"""

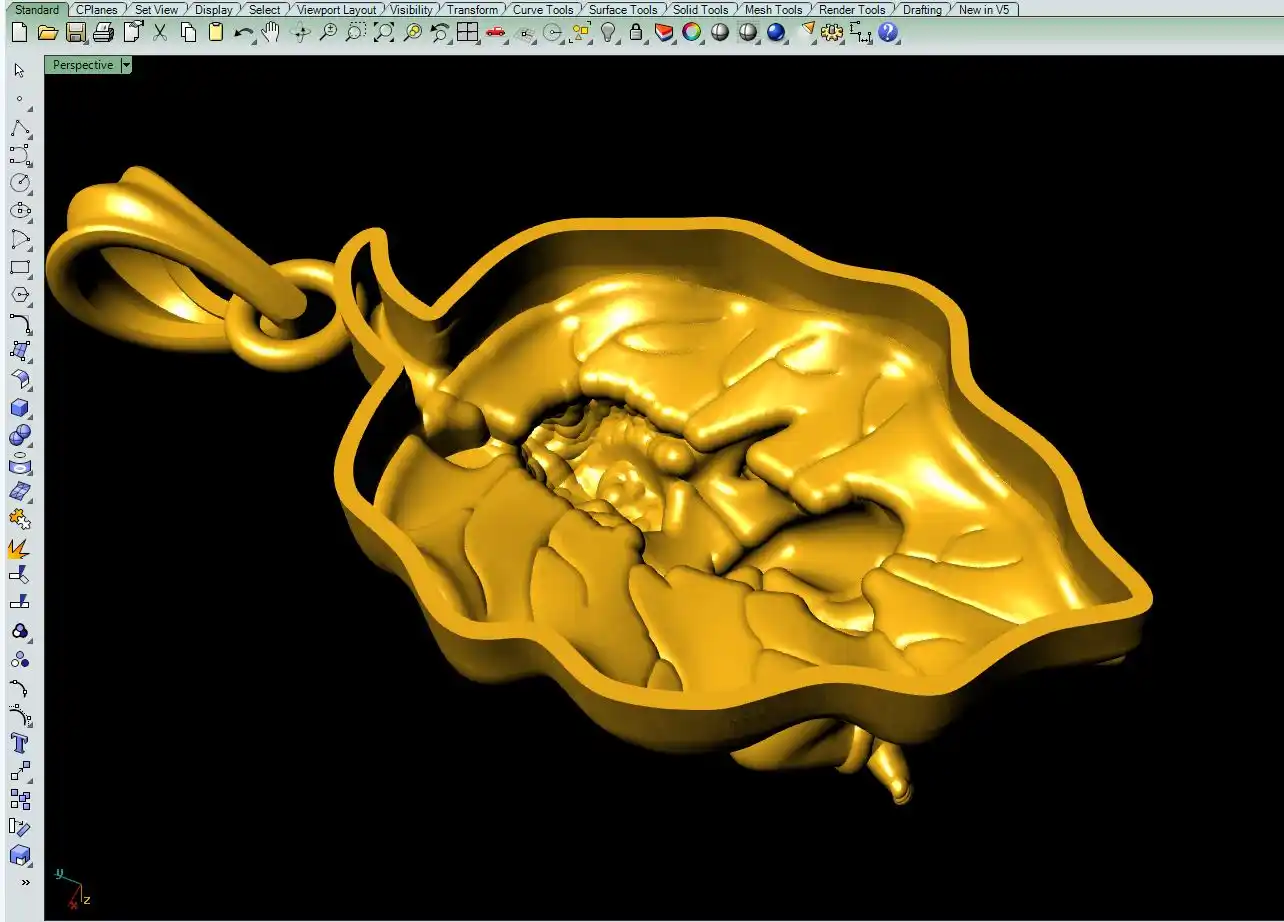Viewport: 1284px width, 922px height.
Task: Select the Circle tool in left sidebar
Action: pos(20,183)
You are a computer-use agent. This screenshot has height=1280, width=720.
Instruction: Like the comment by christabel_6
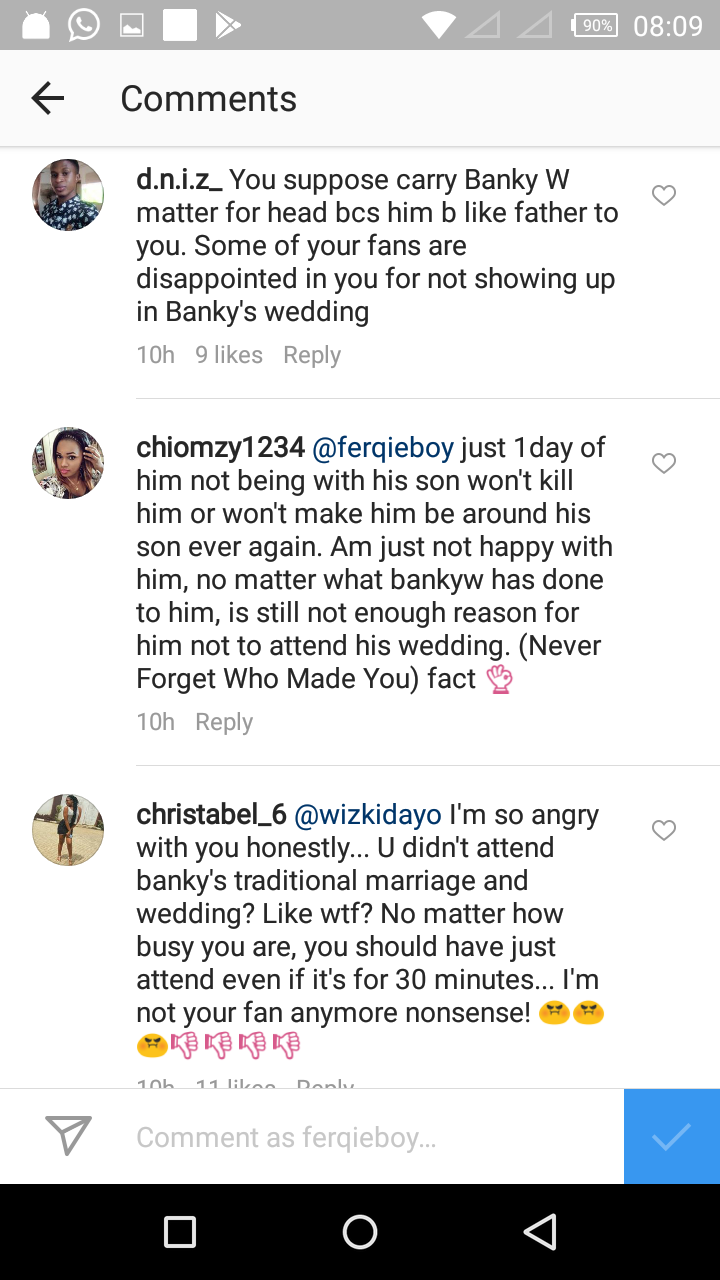coord(664,830)
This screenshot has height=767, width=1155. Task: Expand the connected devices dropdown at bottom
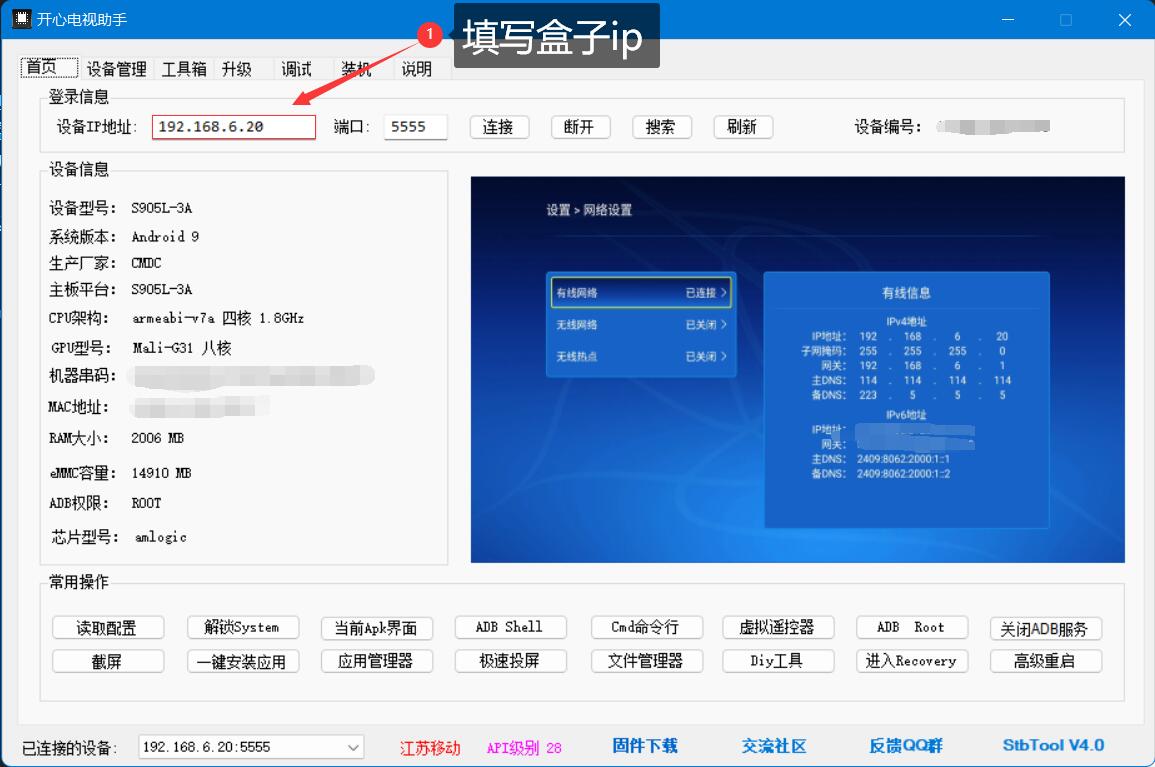tap(352, 746)
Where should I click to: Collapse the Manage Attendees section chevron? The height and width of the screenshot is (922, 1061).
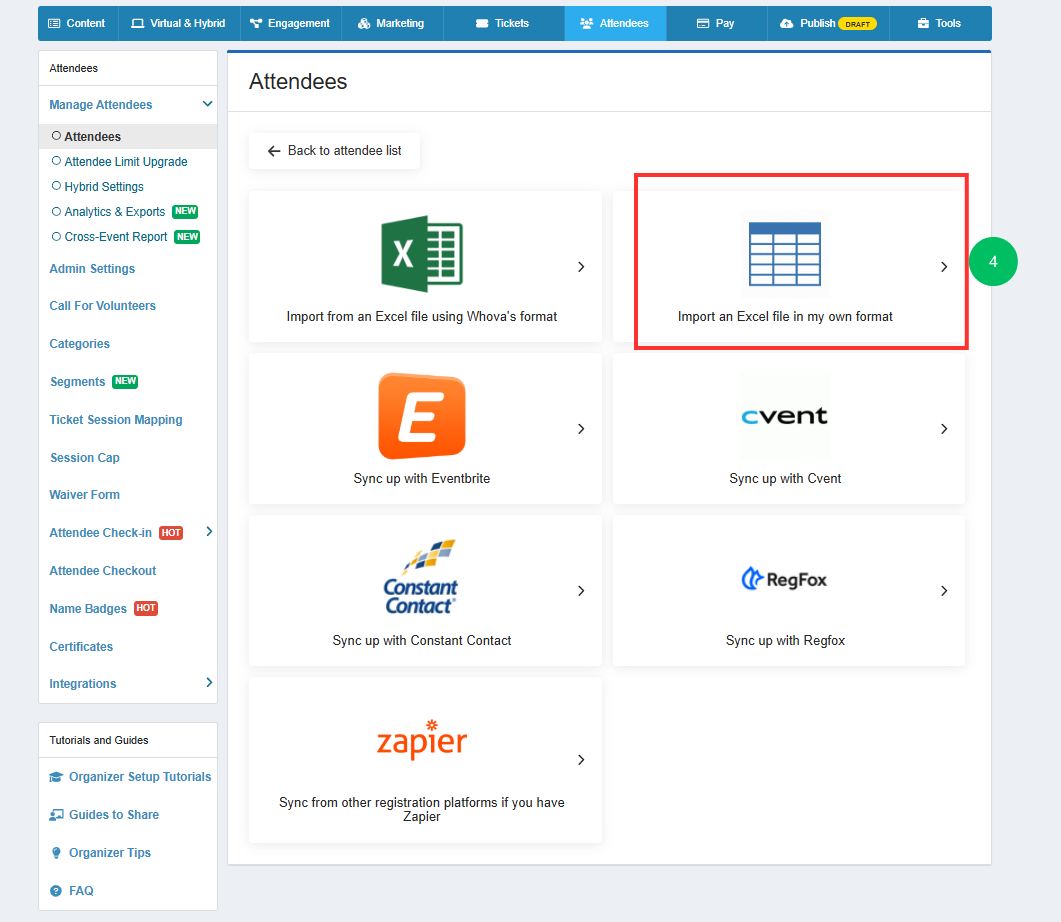[x=208, y=104]
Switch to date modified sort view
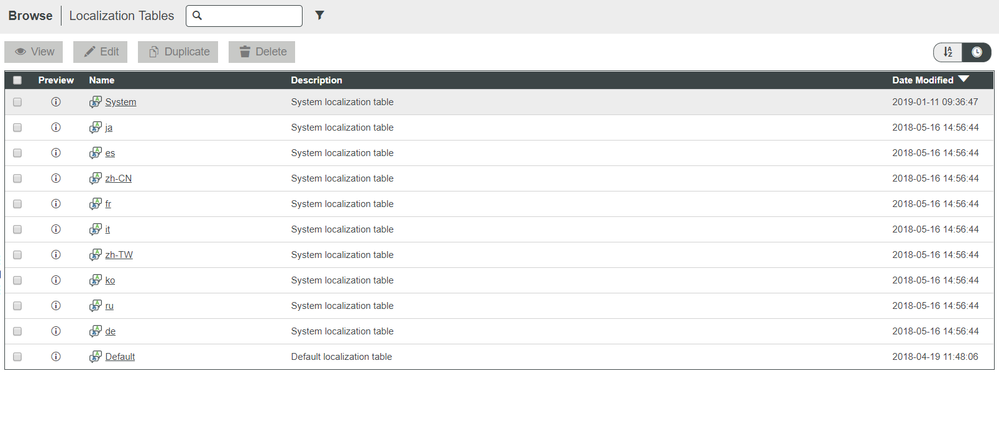This screenshot has width=999, height=424. [976, 52]
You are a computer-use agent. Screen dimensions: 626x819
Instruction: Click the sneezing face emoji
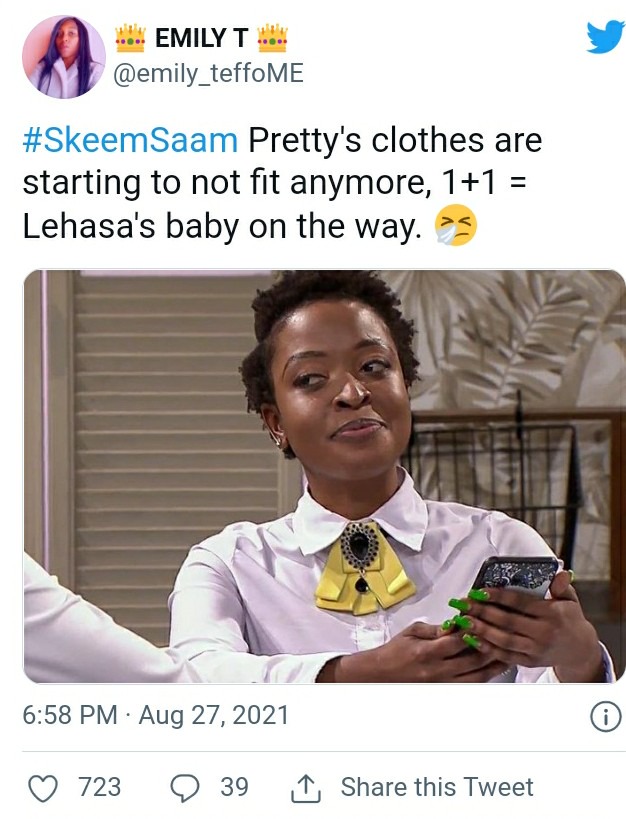pos(456,225)
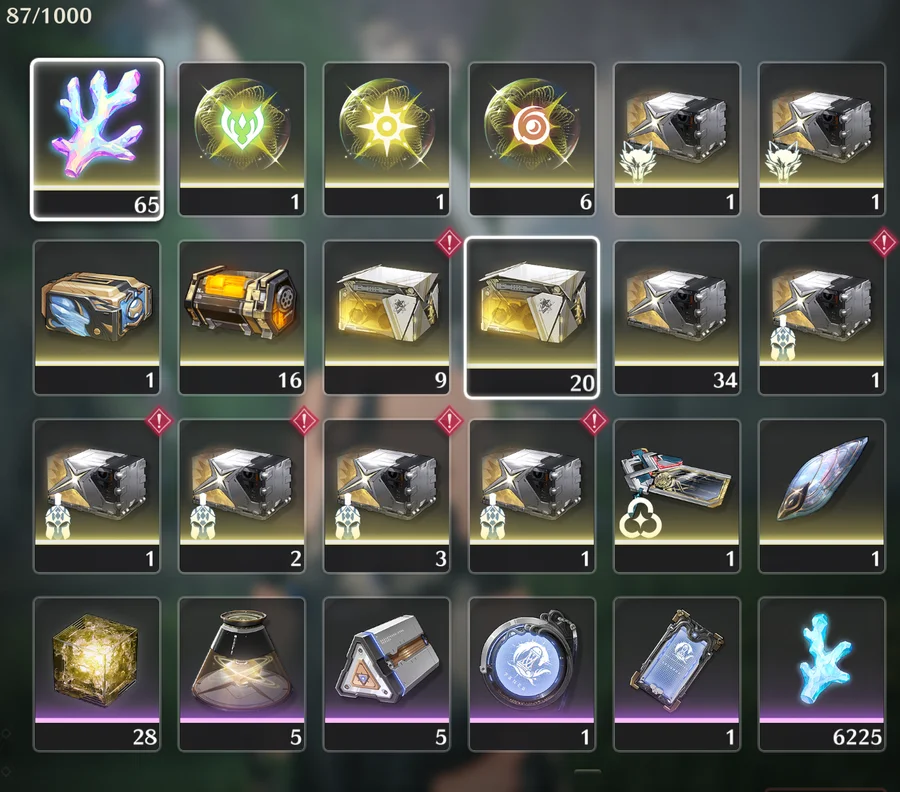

"""

- About this exercise
What lines in the material include the string "agent"? Pull each one out.

- Exercise answer
You are a computer-use agent. This screenshot has height=1280, width=720.
You are a computer-use agent. Screen dimensions: 626x819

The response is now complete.